» **To do**:
Output the data below only from the line containing "868x492 pixels. Task: Select" up to and including the line containing "Given: Click the X logo in the corner", exact and with the pictures left out.

Stored items:
▬▬▬▬▬▬
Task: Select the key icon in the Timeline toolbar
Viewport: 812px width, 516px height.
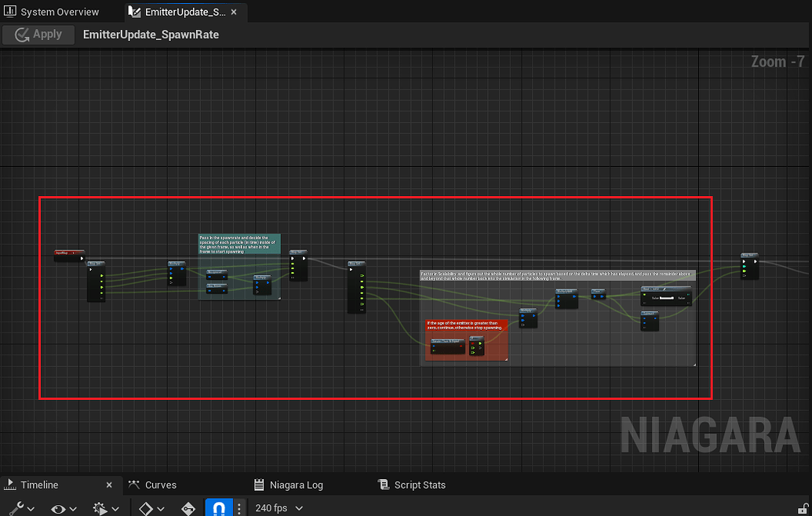Action: (188, 507)
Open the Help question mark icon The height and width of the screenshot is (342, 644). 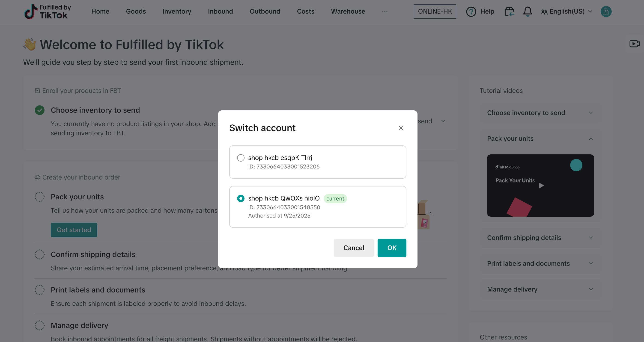click(x=471, y=11)
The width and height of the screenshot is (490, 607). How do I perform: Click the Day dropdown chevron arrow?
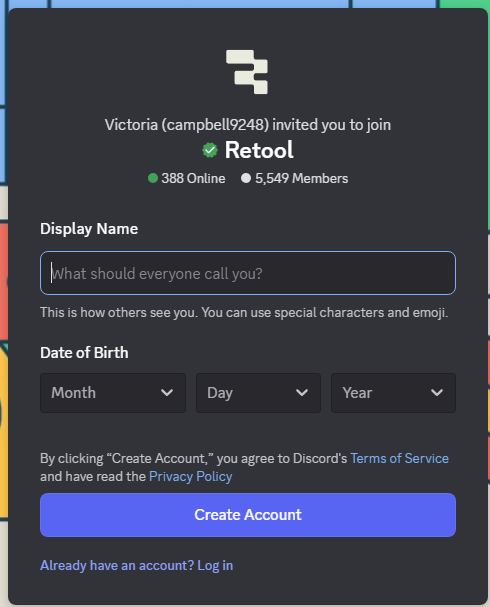(x=302, y=393)
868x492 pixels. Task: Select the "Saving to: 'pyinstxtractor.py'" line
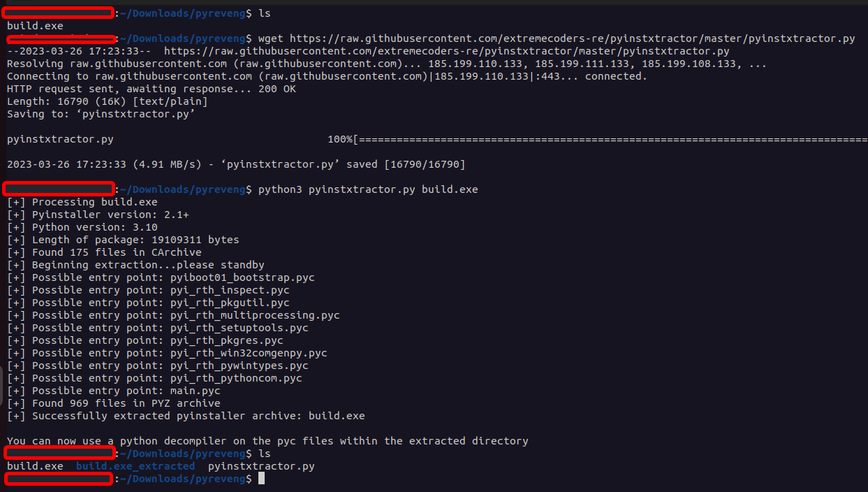(x=101, y=114)
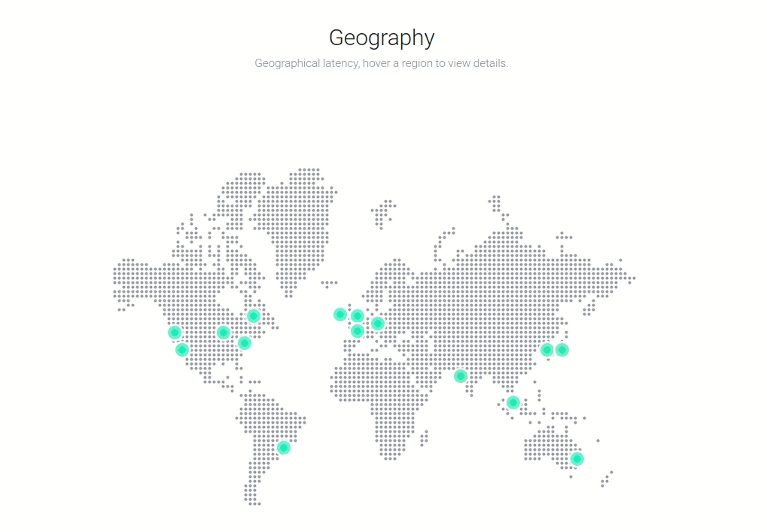This screenshot has height=532, width=767.
Task: Select the northeastern Canada region marker
Action: click(x=254, y=315)
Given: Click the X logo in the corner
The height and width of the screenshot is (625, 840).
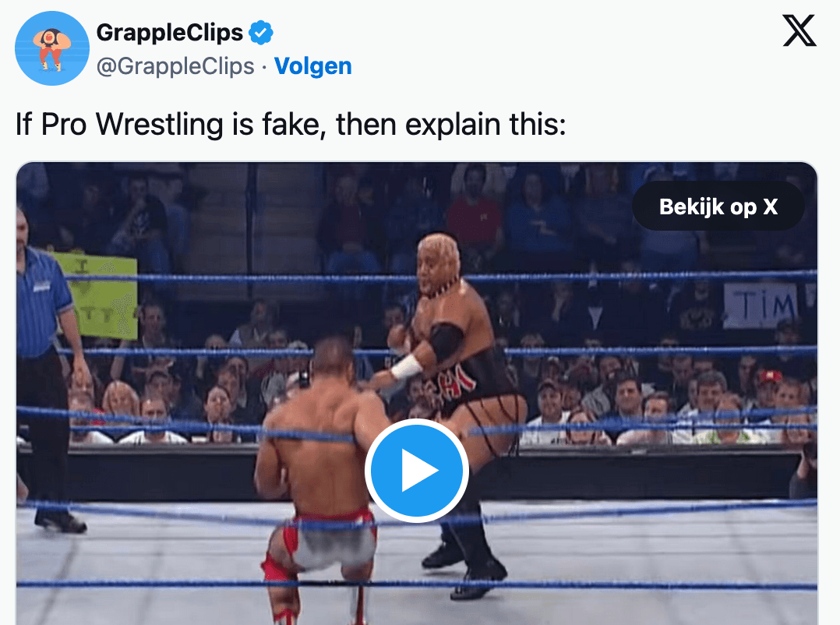Looking at the screenshot, I should tap(799, 30).
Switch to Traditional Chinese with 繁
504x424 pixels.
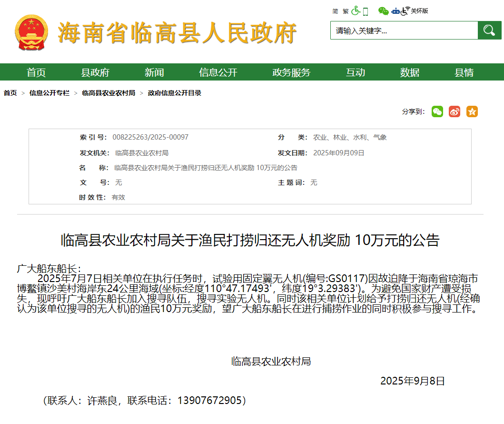(x=346, y=11)
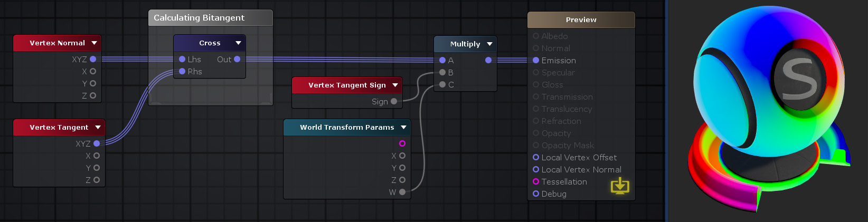The width and height of the screenshot is (868, 222).
Task: Click the Cross node Out port
Action: pyautogui.click(x=237, y=59)
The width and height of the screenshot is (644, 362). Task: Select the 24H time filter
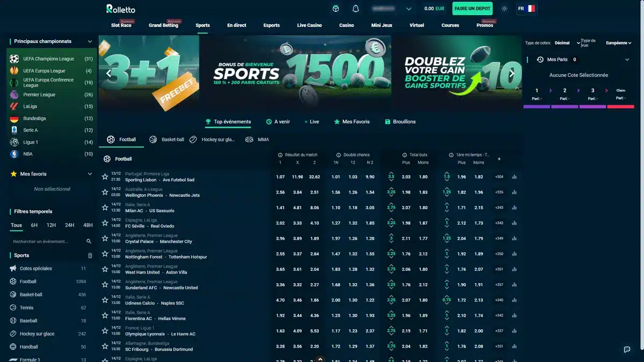coord(70,225)
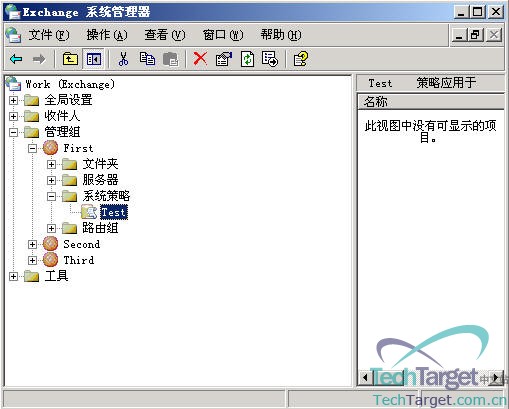This screenshot has width=509, height=409.
Task: Open the 操作(A) menu
Action: click(x=107, y=35)
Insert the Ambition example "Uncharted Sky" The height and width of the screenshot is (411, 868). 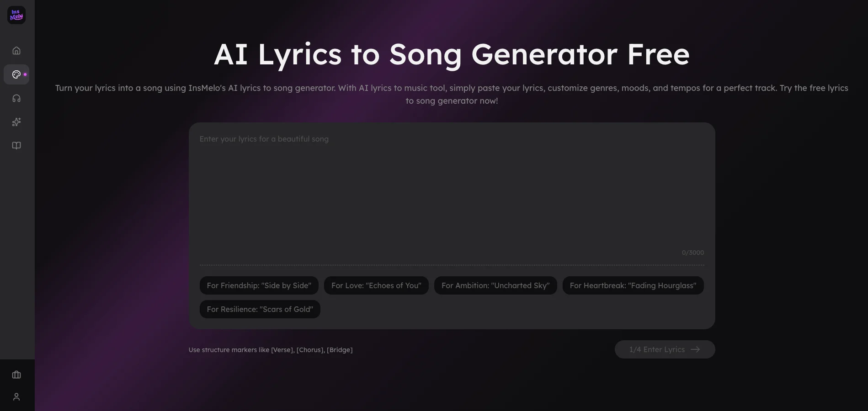(x=495, y=285)
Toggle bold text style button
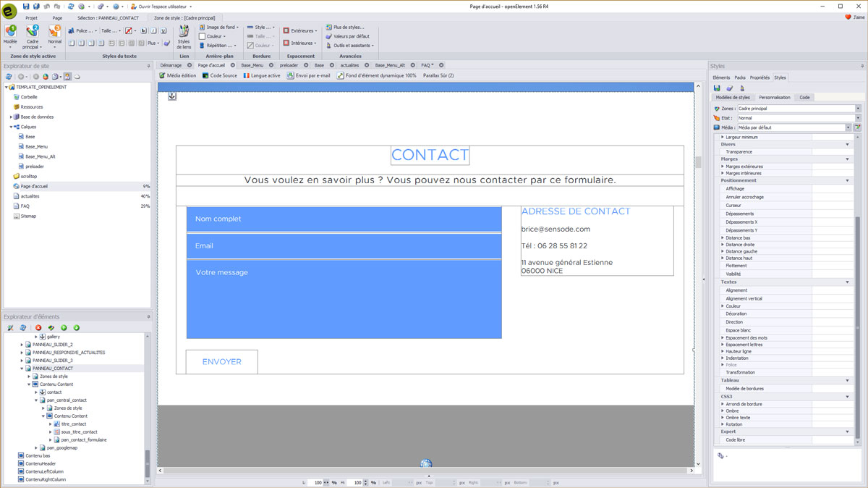The height and width of the screenshot is (488, 868). point(143,31)
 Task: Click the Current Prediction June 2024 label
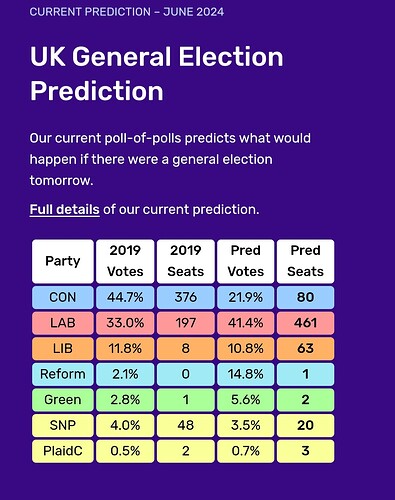(127, 12)
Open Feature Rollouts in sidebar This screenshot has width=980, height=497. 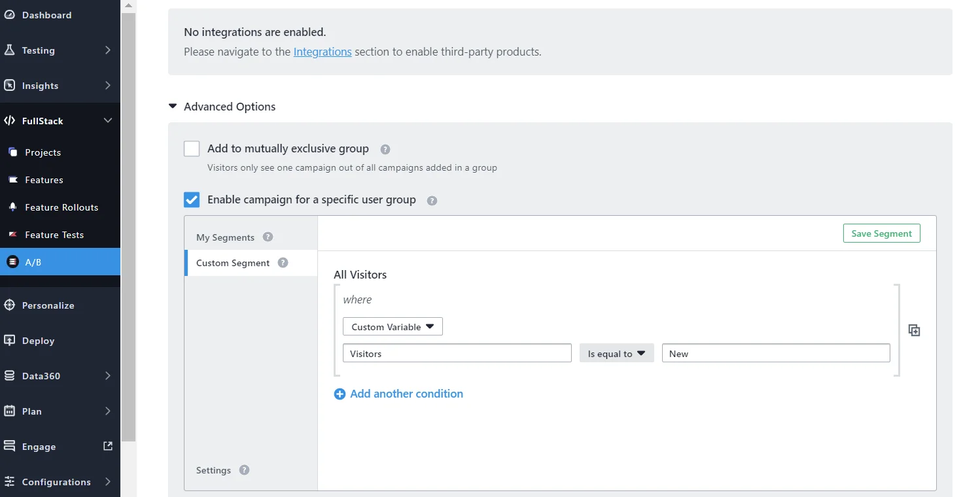(x=61, y=207)
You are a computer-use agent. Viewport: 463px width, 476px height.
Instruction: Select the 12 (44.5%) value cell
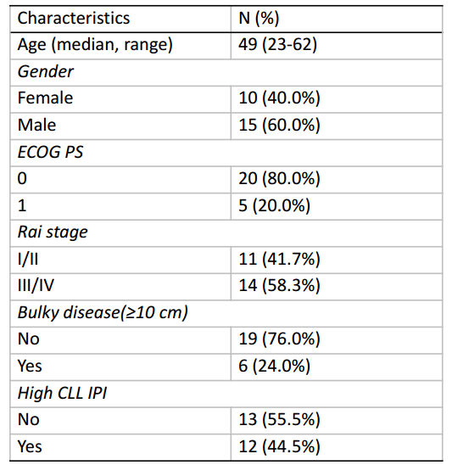point(279,446)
▬▬▬▬▬▬
» **Written answer**:
868x492 pixels. Task: Select the "Saving to: 'pyinstxtractor.py'" line
(x=101, y=114)
This screenshot has height=532, width=767.
Task: Select the northeastern Canada region marker
Action: click(x=254, y=315)
Given: Click the X logo in the corner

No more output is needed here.